# Greetings, Brothers, from Apollo Pennsylvania



## CT2017 (Oct 7, 2017)

Home lodge is Apollo #437. 
I was raised Sept 20, 2017.  

I"m a husband, father of 3 and newly raised.  In doing some poking around online though various resources on the Craft I came across this website, which seems to be a wealth of information and experience.


----------



## CLewey44 (Oct 7, 2017)

CT2017 said:


> Home lodge is Apollo #437.
> I was raised Sept 20, 2017.
> 
> I"m a husband, father of 3 and newly raised.  In doing some poking around online though various resources on the Craft I came across this website, which seems to be a wealth of information and experience.



Welcome, Brother. Congrats on being raised. Hope you enjoy the site.


----------



## GJB (Oct 7, 2017)

CT2017 said:


> Home lodge is Apollo #437.
> I was raised Sept 20, 2017.
> 
> I"m a husband, father of 3 and newly raised.  In doing some poking around online though various resources on the Craft I came across this website, which seems to be a wealth of information and experience.


Welcome to the forum and congrats on your ascension. 

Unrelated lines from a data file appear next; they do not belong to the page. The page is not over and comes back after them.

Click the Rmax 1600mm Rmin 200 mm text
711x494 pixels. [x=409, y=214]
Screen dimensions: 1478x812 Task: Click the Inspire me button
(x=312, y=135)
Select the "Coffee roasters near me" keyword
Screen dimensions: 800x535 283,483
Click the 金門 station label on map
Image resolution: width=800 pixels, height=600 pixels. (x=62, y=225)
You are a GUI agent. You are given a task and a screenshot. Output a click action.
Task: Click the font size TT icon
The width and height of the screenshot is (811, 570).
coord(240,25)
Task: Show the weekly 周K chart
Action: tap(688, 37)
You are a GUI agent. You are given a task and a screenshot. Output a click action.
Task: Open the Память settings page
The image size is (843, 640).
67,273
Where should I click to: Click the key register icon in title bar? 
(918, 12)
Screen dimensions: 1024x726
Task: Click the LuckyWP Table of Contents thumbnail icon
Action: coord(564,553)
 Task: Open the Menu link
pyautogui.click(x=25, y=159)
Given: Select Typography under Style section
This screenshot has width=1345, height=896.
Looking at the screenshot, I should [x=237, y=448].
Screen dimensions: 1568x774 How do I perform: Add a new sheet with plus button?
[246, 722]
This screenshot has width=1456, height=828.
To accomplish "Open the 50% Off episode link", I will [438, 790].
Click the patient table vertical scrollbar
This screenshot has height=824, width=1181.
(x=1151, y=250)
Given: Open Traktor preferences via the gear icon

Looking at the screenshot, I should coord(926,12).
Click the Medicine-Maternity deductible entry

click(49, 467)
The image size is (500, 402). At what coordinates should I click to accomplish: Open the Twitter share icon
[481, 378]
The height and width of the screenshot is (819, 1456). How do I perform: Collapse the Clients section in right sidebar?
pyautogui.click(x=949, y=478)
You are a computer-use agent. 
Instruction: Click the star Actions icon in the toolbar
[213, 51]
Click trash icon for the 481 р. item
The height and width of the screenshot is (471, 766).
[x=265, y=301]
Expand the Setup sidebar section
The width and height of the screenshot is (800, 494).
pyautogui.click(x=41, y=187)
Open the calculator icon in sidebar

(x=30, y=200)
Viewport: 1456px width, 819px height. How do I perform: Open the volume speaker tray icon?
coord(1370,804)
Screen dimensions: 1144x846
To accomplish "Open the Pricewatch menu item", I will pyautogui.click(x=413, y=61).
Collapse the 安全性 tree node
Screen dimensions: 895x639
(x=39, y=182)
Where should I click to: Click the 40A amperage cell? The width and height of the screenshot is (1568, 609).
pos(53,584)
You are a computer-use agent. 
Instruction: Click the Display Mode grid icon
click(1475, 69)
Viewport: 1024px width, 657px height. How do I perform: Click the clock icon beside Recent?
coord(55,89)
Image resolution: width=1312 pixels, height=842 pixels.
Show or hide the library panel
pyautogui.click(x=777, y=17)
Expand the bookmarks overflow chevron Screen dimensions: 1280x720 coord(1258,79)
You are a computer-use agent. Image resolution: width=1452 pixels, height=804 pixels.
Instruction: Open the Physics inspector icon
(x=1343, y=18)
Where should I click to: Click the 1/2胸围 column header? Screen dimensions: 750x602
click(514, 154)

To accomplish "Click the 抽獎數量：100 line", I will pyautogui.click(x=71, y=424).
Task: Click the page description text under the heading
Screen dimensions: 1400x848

Sent from my SM-G955U using My Freemasonry mobile app


----------



## Brother JC (Oct 7, 2017)

Greetings, and welcome!


----------



## Warrior1256 (Oct 7, 2017)

Congratulations and welcome Brother. If it is information that you seek you will receive plenty here.


----------



## HoldenMonty (Oct 9, 2017)

congratulations and welcome.


----------



## Keith C (Oct 9, 2017)

Welcome Brother and greetings from South Eastern, PA!


----------



## hwood (Oct 10, 2017)

Welcome Brother from coopersburg, PA Saucon Lodge 469 


Sent from my iPhone using My Freemasonry


----------



## tldubb (Oct 11, 2017)

Welcome Brother!


Sent from my iPhone using My Freemasonry


----------



## LK600 (Oct 11, 2017)

While I know the Burgh very well, I've never ventured that far east.  Miss it up there!  Anyway, welcome brother!


----------



## Bloke (Nov 4, 2017)

Welcome from Australia  My constant companion in lodge is a small square and compass given to my by a friend and brother from PA whoI met on the web. He's from Kite and Key Lodge. I can never see the  word "Pennsylvania" without thinking of him ...



Sent from my SM-G920I using My Freemasonry mobile app


----------